Stored data entries:
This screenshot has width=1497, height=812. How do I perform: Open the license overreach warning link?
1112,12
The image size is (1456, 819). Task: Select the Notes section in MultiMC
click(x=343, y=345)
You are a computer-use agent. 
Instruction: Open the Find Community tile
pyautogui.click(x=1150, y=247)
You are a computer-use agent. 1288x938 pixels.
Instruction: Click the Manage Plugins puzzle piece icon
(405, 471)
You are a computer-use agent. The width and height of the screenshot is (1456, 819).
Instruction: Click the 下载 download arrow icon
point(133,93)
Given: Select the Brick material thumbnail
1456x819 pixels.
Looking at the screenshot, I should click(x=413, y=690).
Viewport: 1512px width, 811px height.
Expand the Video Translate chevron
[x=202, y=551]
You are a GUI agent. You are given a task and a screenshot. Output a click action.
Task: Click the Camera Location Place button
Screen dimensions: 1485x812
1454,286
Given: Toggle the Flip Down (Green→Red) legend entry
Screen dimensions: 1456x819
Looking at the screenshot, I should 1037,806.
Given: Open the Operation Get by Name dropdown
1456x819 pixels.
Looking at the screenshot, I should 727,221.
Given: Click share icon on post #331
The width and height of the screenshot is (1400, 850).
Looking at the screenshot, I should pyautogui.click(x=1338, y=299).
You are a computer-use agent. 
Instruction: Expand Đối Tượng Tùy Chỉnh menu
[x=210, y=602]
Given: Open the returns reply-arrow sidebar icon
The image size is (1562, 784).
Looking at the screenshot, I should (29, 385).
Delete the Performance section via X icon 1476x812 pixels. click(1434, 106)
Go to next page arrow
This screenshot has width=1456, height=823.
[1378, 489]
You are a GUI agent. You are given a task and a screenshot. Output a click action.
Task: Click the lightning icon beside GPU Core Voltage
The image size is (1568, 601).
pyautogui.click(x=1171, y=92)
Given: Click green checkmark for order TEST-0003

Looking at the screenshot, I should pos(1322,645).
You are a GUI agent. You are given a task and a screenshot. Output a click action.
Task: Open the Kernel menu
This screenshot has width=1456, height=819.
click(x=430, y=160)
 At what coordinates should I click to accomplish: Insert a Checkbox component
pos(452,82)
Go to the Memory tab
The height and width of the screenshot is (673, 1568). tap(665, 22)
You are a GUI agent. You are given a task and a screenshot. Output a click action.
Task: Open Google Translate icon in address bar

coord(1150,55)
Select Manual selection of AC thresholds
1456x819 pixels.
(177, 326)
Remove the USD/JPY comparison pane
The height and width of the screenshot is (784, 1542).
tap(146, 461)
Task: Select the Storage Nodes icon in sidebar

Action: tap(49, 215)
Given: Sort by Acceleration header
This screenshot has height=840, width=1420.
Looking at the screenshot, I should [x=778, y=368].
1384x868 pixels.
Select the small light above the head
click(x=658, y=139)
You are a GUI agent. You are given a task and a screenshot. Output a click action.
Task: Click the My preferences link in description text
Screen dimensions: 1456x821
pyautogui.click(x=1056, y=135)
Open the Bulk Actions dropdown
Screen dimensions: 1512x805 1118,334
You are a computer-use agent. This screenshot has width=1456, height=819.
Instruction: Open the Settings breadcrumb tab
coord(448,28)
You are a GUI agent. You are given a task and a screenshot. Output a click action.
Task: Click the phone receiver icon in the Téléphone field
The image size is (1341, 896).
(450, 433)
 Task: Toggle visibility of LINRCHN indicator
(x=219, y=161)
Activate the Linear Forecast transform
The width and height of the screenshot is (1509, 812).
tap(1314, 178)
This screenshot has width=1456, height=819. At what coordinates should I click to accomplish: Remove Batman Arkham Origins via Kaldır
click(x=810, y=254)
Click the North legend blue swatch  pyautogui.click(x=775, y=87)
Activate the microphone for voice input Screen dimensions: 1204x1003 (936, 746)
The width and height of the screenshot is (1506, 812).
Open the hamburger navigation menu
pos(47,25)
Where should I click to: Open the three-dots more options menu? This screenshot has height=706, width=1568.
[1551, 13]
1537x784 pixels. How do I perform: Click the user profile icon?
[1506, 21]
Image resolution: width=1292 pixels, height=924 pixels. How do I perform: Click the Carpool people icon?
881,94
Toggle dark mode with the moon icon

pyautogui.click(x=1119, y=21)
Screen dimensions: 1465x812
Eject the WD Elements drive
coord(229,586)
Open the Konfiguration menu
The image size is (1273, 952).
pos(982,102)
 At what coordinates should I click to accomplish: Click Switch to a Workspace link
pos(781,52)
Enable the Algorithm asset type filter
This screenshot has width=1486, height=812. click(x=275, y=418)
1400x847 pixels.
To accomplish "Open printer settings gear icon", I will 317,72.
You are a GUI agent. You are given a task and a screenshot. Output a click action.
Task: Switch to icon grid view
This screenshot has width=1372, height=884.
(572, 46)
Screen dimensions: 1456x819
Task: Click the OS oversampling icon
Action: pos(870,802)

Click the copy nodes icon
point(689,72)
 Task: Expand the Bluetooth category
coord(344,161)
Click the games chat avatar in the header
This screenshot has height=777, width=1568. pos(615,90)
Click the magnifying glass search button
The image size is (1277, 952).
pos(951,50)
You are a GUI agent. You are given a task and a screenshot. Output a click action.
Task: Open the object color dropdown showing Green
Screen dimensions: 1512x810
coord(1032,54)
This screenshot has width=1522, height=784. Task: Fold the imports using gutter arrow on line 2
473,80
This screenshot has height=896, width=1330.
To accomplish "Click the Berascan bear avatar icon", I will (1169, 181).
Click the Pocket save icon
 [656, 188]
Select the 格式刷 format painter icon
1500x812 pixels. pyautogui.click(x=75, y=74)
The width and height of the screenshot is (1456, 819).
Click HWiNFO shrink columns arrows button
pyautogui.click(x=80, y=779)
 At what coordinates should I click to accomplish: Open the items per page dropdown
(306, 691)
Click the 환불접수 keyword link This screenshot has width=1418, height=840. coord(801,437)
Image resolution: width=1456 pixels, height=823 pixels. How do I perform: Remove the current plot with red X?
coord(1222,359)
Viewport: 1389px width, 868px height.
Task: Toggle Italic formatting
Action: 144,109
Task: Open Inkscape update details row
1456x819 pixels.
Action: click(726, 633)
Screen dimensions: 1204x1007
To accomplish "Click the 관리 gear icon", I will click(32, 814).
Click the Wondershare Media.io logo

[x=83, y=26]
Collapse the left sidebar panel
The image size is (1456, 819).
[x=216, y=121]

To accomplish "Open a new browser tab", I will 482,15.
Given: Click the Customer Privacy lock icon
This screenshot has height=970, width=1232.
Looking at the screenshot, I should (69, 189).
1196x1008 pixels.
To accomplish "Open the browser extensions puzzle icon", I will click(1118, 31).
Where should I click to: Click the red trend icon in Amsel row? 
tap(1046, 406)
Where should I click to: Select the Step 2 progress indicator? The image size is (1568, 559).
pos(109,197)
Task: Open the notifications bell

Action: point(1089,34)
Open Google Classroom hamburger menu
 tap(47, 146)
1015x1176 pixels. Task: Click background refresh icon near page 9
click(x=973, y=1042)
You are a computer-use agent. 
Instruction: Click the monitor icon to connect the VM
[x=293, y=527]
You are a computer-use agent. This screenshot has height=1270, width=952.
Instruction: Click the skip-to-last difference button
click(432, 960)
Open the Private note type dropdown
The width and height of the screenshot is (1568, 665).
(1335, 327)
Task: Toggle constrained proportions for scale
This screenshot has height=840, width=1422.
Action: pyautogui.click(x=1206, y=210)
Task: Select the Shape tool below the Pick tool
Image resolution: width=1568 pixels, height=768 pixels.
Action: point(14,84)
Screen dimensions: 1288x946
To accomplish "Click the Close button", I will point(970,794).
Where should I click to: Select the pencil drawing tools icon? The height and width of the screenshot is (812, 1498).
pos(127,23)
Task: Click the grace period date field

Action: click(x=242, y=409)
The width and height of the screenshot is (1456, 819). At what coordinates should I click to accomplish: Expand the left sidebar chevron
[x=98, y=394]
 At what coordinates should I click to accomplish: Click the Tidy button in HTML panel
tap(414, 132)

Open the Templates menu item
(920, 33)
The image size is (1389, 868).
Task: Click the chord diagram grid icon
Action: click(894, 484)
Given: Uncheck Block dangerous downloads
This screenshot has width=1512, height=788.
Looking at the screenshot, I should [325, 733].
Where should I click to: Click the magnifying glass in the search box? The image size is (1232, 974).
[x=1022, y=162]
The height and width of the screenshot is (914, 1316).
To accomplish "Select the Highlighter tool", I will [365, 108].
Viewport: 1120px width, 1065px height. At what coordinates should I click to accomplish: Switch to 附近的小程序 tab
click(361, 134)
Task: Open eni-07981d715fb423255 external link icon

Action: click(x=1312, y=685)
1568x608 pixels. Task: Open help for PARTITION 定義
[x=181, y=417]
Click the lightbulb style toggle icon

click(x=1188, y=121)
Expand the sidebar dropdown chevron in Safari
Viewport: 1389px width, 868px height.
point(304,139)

- [REQUIREMENT] The first line of the entries above marks where to begin; repeat each line exactly through the one that contains "Task: Open the Kernel menu", and include that line.

- [YOUR SOLUTION]
This screenshot has width=1497, height=812. How do I perform: Open the license overreach warning link?
1112,12
The image size is (1456, 819). Task: Select the Notes section in MultiMC
click(x=343, y=345)
You are a computer-use agent. 
Instruction: Open the Find Community tile
pyautogui.click(x=1150, y=247)
You are a computer-use agent. 1288x938 pixels.
Instruction: Click the Manage Plugins puzzle piece icon
(405, 471)
You are a computer-use agent. The width and height of the screenshot is (1456, 819).
Instruction: Click the 下载 download arrow icon
point(133,93)
Given: Select the Brick material thumbnail
1456x819 pixels.
Looking at the screenshot, I should click(x=413, y=690).
Viewport: 1512px width, 811px height.
Expand the Video Translate chevron
[x=202, y=551]
You are a GUI agent. You are given a task and a screenshot. Output a click action.
Task: Click the Camera Location Place button
Screen dimensions: 1485x812
1454,286
Given: Toggle the Flip Down (Green→Red) legend entry
Screen dimensions: 1456x819
Looking at the screenshot, I should 1037,806.
Given: Open the Operation Get by Name dropdown
1456x819 pixels.
Looking at the screenshot, I should 727,221.
Given: Click share icon on post #331
The width and height of the screenshot is (1400, 850).
Looking at the screenshot, I should pyautogui.click(x=1338, y=299).
You are a computer-use agent. 
Instruction: Expand Đối Tượng Tùy Chỉnh menu
[x=210, y=602]
Given: Open the returns reply-arrow sidebar icon
The image size is (1562, 784).
Looking at the screenshot, I should (29, 385).
Delete the Performance section via X icon 1476x812 pixels. click(1434, 106)
Go to next page arrow
This screenshot has width=1456, height=823.
[1378, 489]
You are a GUI agent. You are given a task and a screenshot. Output a click action.
Task: Click the lightning icon beside GPU Core Voltage
The image size is (1568, 601).
pyautogui.click(x=1171, y=92)
Given: Click green checkmark for order TEST-0003

Looking at the screenshot, I should pos(1322,645).
You are a GUI agent. You are given a task and a screenshot. Output a click action.
Task: Open the Kernel menu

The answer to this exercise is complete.